Saved data entries:
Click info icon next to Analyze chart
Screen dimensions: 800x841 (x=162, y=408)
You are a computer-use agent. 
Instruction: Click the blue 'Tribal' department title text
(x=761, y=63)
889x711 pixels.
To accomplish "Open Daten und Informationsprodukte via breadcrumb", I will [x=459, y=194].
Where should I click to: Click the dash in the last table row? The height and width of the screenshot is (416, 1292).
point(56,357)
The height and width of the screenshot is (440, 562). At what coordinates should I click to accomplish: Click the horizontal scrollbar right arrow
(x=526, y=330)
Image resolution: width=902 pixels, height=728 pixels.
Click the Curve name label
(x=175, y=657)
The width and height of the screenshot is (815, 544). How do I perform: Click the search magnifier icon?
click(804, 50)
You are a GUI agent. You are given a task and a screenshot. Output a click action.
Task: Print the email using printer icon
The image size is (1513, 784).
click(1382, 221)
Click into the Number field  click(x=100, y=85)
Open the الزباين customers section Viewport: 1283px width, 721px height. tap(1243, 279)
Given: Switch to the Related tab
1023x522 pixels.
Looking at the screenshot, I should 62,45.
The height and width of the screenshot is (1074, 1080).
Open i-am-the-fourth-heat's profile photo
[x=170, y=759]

(Activity):
Give back each entry exactly as it was written.

(Worked solution):
Click info icon next to Analyze chart
Screen dimensions: 800x841 (x=162, y=408)
You are a computer-use agent. 
Instruction: Click the blue 'Tribal' department title text
(x=761, y=63)
889x711 pixels.
To accomplish "Open Daten und Informationsprodukte via breadcrumb", I will [x=459, y=194].
Where should I click to: Click the dash in the last table row? The height and width of the screenshot is (416, 1292).
point(56,357)
The height and width of the screenshot is (440, 562). At what coordinates should I click to accomplish: Click the horizontal scrollbar right arrow
(x=526, y=330)
Image resolution: width=902 pixels, height=728 pixels.
Click the Curve name label
(x=175, y=657)
The width and height of the screenshot is (815, 544). How do I perform: Click the search magnifier icon?
click(804, 50)
You are a GUI agent. You are given a task and a screenshot. Output a click action.
Task: Print the email using printer icon
The image size is (1513, 784).
click(1382, 221)
Click into the Number field  click(x=100, y=85)
Open the الزباين customers section Viewport: 1283px width, 721px height. tap(1243, 279)
Given: Switch to the Related tab
1023x522 pixels.
Looking at the screenshot, I should 62,45.
The height and width of the screenshot is (1074, 1080).
Open i-am-the-fourth-heat's profile photo
[x=170, y=759]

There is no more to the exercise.